Wait, you realize that is what he told you and not necessarily what happened, right? Do not put these statements out here as facts. You have no idea if he approached her or not. You need to be aware of that and admit that to yourself.


----------



## Trident

TexasMom1216 said:


> You wouldn't know about the other times, either, he told you this time why? To humiliate you? To punish you?


Would you stop already with the whole "This isn't the only time" crap? You said it earlier on this thread, with no supporting basis whatsoever, you apologized for it and here you go again.
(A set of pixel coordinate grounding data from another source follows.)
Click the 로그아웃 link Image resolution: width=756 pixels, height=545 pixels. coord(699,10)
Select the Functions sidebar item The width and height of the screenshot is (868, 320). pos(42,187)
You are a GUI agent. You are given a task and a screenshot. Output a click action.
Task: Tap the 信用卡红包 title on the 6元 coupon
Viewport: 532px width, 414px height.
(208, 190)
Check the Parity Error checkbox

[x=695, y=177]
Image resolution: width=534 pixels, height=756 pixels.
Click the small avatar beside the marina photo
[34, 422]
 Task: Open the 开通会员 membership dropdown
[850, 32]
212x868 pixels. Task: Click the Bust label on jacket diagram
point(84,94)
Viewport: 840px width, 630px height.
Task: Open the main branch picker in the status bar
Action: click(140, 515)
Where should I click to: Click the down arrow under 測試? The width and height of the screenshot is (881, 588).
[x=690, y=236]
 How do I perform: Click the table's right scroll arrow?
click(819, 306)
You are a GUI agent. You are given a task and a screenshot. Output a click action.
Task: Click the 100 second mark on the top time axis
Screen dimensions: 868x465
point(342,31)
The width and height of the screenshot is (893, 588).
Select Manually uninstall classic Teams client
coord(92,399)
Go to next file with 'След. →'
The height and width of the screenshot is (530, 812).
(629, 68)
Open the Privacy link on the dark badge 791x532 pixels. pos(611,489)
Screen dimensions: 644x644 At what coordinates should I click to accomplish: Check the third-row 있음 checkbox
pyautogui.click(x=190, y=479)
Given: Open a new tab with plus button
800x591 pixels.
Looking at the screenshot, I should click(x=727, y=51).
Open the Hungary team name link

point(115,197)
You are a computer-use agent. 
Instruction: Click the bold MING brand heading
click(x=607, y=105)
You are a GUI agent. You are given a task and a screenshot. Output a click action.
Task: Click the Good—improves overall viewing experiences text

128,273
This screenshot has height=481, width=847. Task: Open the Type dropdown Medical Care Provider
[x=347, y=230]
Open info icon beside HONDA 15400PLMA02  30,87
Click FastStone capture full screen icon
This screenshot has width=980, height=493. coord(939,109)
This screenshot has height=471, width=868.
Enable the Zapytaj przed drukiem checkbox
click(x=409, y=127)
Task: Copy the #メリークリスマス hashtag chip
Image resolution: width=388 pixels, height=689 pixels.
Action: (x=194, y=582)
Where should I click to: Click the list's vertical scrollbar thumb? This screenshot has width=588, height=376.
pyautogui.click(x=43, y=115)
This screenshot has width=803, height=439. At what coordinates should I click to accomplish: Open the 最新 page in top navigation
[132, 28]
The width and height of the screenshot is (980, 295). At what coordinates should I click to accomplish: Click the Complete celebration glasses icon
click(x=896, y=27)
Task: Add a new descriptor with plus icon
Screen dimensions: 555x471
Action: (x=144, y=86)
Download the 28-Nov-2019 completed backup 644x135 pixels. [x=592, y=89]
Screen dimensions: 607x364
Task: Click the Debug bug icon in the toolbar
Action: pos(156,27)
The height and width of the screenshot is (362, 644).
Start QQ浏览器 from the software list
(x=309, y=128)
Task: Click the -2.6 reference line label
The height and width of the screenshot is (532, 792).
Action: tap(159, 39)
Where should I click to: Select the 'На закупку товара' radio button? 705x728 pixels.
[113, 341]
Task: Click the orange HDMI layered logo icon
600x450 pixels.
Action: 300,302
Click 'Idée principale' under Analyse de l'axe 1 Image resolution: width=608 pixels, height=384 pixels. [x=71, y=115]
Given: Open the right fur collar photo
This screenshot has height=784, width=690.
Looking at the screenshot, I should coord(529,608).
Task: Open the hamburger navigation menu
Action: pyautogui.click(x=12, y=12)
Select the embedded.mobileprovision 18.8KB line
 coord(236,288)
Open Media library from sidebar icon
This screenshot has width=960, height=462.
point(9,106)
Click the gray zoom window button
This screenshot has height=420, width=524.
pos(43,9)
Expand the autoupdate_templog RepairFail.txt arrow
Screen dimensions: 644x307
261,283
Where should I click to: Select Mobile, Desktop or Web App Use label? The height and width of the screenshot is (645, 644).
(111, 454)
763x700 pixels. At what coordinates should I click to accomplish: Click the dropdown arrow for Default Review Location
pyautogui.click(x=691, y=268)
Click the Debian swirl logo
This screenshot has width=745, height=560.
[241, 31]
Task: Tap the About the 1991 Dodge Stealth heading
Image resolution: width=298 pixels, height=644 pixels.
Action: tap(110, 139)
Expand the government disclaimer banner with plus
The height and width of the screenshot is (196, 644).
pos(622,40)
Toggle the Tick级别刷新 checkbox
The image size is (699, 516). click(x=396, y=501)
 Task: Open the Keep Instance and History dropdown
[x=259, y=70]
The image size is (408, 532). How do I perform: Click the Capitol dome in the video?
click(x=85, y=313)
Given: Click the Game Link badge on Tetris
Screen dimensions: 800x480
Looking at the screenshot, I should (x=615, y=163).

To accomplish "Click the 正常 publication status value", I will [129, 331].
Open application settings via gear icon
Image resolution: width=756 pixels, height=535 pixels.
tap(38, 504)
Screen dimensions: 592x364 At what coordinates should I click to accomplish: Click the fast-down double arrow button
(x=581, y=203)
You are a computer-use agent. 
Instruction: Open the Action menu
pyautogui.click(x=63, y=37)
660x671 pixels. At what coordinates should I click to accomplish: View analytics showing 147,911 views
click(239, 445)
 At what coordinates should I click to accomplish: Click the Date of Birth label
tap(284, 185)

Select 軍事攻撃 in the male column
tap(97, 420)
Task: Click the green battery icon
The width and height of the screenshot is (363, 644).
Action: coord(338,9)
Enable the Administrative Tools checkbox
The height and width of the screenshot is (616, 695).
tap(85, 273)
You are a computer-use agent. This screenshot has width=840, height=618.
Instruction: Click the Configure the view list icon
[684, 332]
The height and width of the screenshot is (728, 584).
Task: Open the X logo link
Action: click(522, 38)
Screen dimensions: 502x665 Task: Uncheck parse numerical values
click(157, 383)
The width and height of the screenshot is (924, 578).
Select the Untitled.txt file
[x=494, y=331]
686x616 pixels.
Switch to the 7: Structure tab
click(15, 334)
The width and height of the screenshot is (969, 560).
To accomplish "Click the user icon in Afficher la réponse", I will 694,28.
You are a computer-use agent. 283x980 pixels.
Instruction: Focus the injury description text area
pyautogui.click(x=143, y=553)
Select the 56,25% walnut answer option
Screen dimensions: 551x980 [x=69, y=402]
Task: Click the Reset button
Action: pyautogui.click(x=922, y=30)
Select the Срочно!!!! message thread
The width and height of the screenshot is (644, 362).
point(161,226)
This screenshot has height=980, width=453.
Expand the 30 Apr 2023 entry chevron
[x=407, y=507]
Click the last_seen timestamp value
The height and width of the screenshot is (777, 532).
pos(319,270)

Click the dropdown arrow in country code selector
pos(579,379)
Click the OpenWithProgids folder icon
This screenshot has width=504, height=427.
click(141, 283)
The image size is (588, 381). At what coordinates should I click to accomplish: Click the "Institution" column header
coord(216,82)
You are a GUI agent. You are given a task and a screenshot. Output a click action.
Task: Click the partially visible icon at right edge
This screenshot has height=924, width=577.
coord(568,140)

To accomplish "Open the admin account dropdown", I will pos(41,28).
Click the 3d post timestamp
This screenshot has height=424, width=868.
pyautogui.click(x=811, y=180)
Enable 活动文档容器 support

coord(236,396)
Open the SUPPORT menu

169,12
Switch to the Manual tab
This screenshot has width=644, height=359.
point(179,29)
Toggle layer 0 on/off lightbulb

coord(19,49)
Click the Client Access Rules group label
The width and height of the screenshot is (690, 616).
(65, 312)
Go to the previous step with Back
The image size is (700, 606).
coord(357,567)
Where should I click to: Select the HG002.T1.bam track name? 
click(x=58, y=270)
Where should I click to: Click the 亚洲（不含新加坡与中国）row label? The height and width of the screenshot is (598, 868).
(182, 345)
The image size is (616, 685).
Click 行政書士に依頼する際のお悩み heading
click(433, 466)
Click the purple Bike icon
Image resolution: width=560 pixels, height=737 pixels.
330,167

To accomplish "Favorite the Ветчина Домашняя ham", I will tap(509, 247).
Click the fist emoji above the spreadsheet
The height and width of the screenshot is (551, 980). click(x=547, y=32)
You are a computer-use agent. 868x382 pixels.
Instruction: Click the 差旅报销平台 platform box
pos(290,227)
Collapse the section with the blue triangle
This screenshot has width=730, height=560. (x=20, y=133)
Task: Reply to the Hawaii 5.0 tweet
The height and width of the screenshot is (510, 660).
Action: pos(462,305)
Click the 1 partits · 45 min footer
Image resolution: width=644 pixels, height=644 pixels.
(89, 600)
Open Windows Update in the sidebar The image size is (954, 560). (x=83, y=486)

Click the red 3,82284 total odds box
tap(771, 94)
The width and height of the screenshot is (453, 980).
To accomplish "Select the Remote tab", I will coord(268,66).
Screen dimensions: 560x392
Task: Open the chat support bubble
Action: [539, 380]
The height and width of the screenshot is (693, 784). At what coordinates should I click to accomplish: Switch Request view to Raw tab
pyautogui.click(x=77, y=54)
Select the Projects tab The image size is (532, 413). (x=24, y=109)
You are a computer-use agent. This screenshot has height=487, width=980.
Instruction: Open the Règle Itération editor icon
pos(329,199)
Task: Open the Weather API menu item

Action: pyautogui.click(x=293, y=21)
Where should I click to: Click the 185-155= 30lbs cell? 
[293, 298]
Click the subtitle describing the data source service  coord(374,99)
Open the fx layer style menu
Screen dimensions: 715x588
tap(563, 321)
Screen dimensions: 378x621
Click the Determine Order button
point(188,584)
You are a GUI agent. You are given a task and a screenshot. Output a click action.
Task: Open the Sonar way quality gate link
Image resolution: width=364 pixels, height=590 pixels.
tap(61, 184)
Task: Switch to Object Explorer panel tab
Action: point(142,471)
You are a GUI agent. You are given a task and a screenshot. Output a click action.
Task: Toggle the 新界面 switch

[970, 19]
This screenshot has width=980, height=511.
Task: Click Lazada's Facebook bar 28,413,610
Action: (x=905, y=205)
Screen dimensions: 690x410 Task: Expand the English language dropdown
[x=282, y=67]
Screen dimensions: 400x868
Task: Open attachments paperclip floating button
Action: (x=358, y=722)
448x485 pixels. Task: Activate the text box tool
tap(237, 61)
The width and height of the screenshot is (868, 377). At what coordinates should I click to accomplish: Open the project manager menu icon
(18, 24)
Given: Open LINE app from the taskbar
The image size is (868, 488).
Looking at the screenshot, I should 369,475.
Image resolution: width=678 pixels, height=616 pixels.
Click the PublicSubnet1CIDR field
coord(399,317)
Not the least bit helpful and not necessarily the least bit true. It almost sounds like you're trying to inflict further pain by making suggestions about things that are completely unsubstantiated.


----------



## Sfort

He broke his most sacred of vows (forsaking all others). However, now you think he will not break his much-less sacred vow (forsaking all others _again_). At least you're aware. You probably have to give him one more chance to satisfy yourself that it wasn't a one-off thing. Take re16's advice and have him take a polygraph. We know you won't do it, but do at least consider it. You're being played like a violin.


----------



## Openminded

My exH claimed he was pursued. I guess he thought that made it better. It didn’t.


----------



## uwe.blab

I never said 'this wasn't the only time'.


----------



## Openminded

And you need to stop assuming that your husband is totally telling the truth. Cheaters tend to deflect so they don’t look as bad. In other words, they usually lie about what really happened.


----------



## Beach123

He sure was quick to “know a place to go”
He didn’t even have to stop to think of a place… he was ready with the place to meet. Seems like he had intent.

I’d want a polygraph for sure! For this event and to see if he’s done this before.


----------



## Beach123

Why did he confess?
It looks like it was to relieve himself of his guilt and to cause you harm - MORE harm.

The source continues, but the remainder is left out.